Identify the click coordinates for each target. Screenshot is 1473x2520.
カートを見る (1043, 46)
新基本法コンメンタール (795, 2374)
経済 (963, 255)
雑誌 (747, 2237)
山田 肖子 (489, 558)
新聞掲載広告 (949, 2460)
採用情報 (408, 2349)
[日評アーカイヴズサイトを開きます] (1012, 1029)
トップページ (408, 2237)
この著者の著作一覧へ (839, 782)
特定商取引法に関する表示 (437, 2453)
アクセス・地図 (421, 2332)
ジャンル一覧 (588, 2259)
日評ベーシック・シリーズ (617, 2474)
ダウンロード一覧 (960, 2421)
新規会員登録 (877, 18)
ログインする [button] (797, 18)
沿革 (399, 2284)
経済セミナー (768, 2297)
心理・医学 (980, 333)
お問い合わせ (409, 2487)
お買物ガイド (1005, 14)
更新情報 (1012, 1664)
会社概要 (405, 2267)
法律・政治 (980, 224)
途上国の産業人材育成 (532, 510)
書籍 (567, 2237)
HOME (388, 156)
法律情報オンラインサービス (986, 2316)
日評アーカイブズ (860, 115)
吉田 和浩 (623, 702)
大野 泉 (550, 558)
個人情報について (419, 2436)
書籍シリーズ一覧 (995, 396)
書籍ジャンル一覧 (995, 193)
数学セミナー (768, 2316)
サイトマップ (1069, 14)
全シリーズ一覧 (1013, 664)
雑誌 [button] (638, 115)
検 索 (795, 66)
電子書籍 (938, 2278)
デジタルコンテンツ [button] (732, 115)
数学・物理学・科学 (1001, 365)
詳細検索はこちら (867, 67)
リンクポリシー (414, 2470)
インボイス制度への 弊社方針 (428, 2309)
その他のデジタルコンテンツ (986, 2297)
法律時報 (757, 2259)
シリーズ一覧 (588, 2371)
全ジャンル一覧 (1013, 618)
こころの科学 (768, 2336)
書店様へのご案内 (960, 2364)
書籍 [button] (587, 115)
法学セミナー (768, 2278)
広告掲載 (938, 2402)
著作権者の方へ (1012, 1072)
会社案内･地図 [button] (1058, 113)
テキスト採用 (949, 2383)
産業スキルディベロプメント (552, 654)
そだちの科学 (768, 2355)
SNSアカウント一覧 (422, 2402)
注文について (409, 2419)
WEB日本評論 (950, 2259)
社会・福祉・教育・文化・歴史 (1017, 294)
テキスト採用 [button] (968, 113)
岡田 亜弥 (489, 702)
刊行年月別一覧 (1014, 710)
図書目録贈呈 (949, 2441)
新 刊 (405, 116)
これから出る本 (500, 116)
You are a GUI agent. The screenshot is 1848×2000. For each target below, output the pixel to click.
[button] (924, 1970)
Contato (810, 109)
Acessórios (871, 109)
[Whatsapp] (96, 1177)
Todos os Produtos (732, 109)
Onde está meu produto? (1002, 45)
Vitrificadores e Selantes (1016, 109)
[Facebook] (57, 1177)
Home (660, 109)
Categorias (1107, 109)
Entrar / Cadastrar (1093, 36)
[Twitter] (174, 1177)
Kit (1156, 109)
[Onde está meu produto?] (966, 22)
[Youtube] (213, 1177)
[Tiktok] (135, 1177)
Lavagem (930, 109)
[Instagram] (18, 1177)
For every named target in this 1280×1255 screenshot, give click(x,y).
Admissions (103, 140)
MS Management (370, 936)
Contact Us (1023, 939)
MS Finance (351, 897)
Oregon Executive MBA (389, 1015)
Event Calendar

_Work instruction_
Look above for the line holding "サイトマップ (1069, 14)" and the line holding "書店様へのご案内 (960, 2364)", then output exactly those two lines and every line between them, nothing more.

_Solved problem_
サイトマップ (1069, 14)
全シリーズ一覧 (1013, 664)
雑誌 [button] (638, 115)
検 索 (795, 66)
電子書籍 (938, 2278)
デジタルコンテンツ [button] (732, 115)
数学・物理学・科学 (1001, 365)
詳細検索はこちら (867, 67)
リンクポリシー (414, 2470)
インボイス制度への 弊社方針 (428, 2309)
その他のデジタルコンテンツ (986, 2297)
法律時報 (757, 2259)
シリーズ一覧 (588, 2371)
全ジャンル一覧 (1013, 618)
こころの科学 (768, 2336)
書店様へのご案内 (960, 2364)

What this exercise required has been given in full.